§ Records for this task
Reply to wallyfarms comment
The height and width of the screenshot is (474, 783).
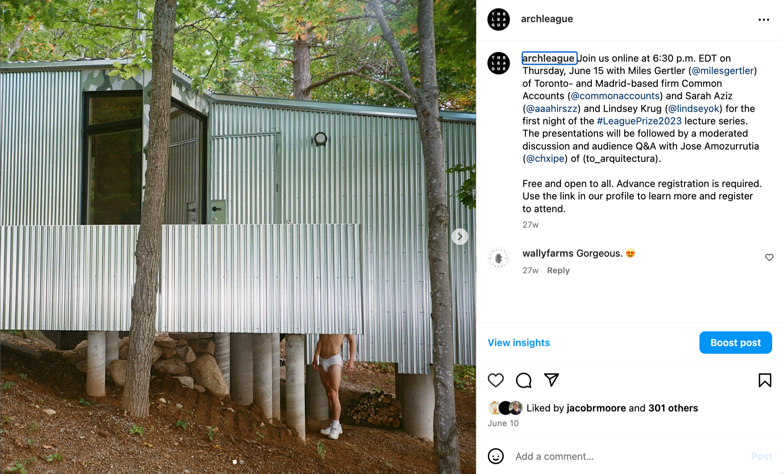(558, 270)
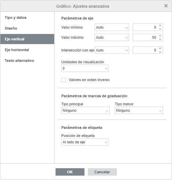Decrease Intersección con eje value arrow
The image size is (172, 180).
[x=160, y=52]
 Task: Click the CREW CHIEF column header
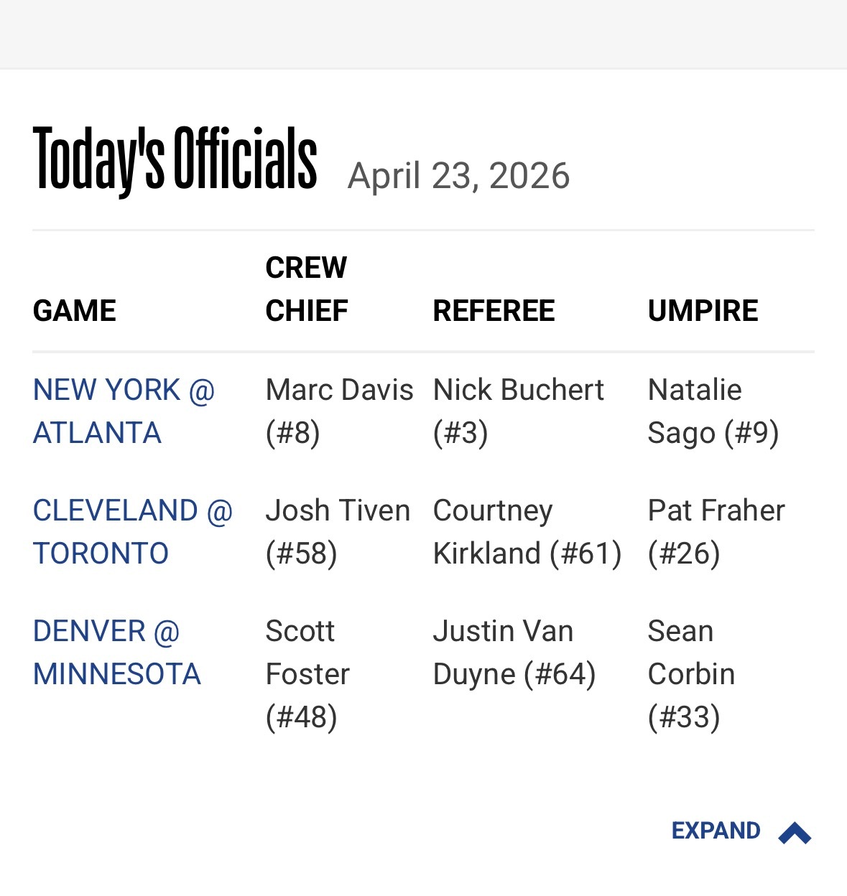pyautogui.click(x=307, y=289)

§ Exercise
Would you transcribe the listing above line by line, exactly, leaving every picture out?

§ Your solution
Reply to wallyfarms comment
The height and width of the screenshot is (474, 783).
(558, 270)
Decrease Intersección con eje value arrow
The image size is (172, 180).
[x=160, y=52]
 Task: Click the CREW CHIEF column header
pyautogui.click(x=307, y=289)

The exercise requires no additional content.